Değerli Okurlar, Cumhuriyetimizin dönüm noktalarından biri olan 19 Mayıs 1919 tarihinin 100’üncü yılını kutlarken, iliklerimize kadar demokrasinin önemini hissediyor ve sonsuza kadar da hissetmeye devam edeceğiz. Yüce Önder Atatürk’ün açtığı yol ve savunduğu fikirler, rehberimiz olarak nesilden nesillere geçmeye devam edecektir. YAŞA MUSTAFA KEMAL PAŞA,YAŞA...

23 Haziran seçimlerine doğru, ülkemde peş peşe yaşanan olaylara akıl erdirmek giderek güçleşir hale geldi. Ya bizim aklımız ermiyor veya biz yok sayılıyoruz.

Değerli Okurlar, yerel seçimlerde Cumhur ittifakının devamlı gündeme getirdiği BEKA sorununu hatırlarsınız. Sayın Erdoğan ve Sayın Bahçeli, Beka  açılımının tanımını yaparken Sayın Kılıçdaroğlu ve Sayın Akşener’i FETÖ ve PKK ile ilişkili olduklarını dile getiriyordu… Kamuoyu bunları tartışırken, ortaya çıktı ki, son sekiz senedir avukatlarıyla dahi görüştürülmediğini zannettiğimiz “katil Apo”  meğer avukatlarıyla zaten görüşüyormuş. Ayaküstü bir konuşmada da Sayın Cumhurbaşkanı daha geçenlerde kardeşiyle görüştü, dedi. Ülkeyi yönetenler, doğal olarak devletin vatandaşla her şeyi paylaşmasını beklemiyoruz ama katil Apo’yla  ilgili gerçekleri bilmek isterdik. Sayın Fatih Portakal’ın da dediği gibi artık aklımızla alay edilir hale gelmişiz.
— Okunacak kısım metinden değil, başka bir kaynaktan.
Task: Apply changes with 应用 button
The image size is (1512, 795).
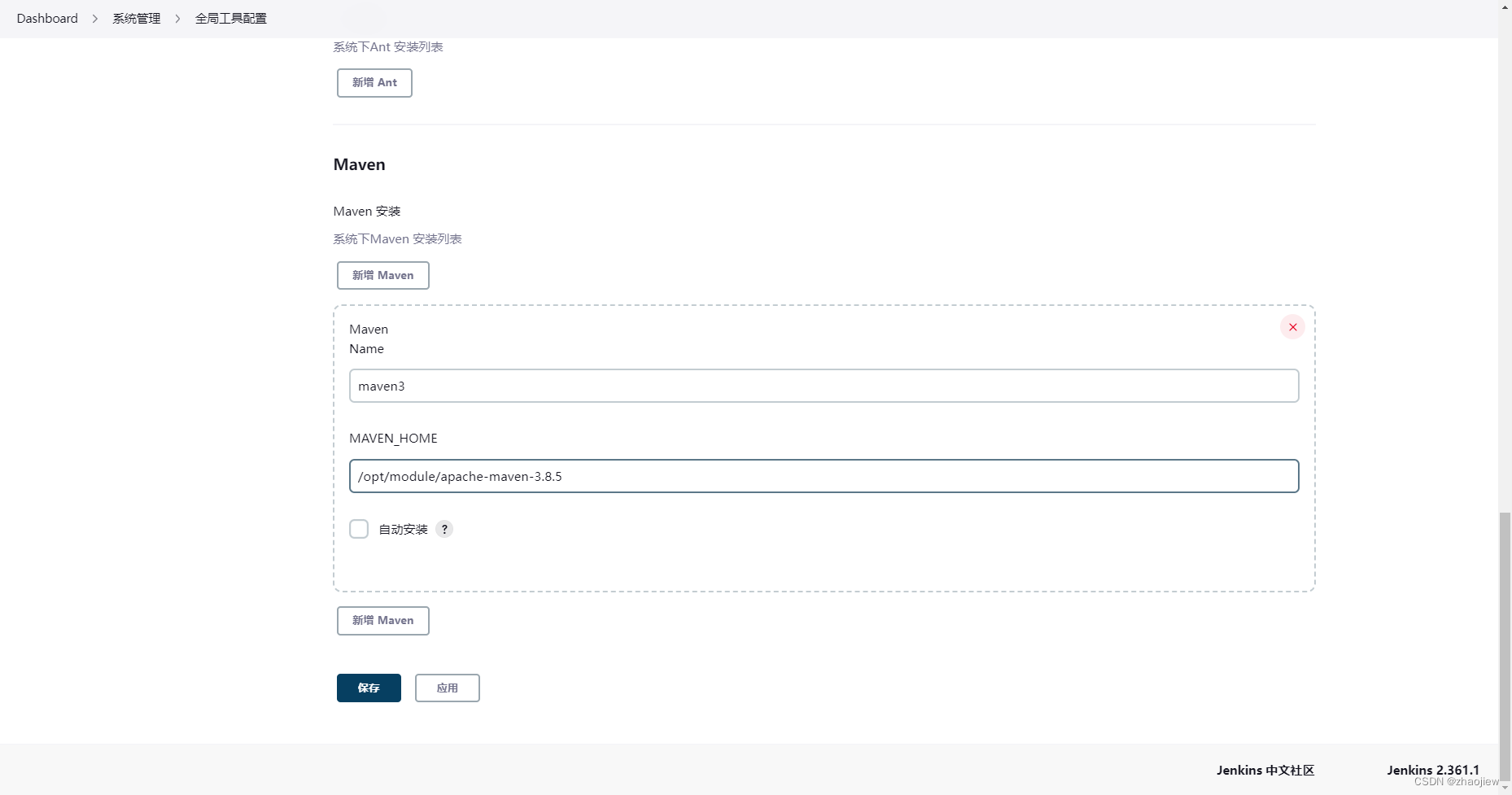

Bu son İmralı görüşmelerine Sayın Bahçeli ne diyecek diye beklerken “avukatları ile görüşebilir” cevabını aldık! Hem de 23 Haziran seçimi öncesi! Ve beka sorununun esasının koltuk bekası olduğunu da zihnimizde netleştirmiş olduk.

Sayın Erdoğan, sandık için “milletin emaneti, demokrasinin namusu, milletin onuru“ diyorsunuz ama gelin görün ki kazanılan İstanbul seçiminin iptaline nasıl göz yumabiliyorsunuz? Seçimlerle ilgili YSK üyesi Recep Özel’in, kişisel verilerin nasıl elde edildiği sorusuna verdiği cevap da çok ilginç. “Genel merkezden temin edilmiş”!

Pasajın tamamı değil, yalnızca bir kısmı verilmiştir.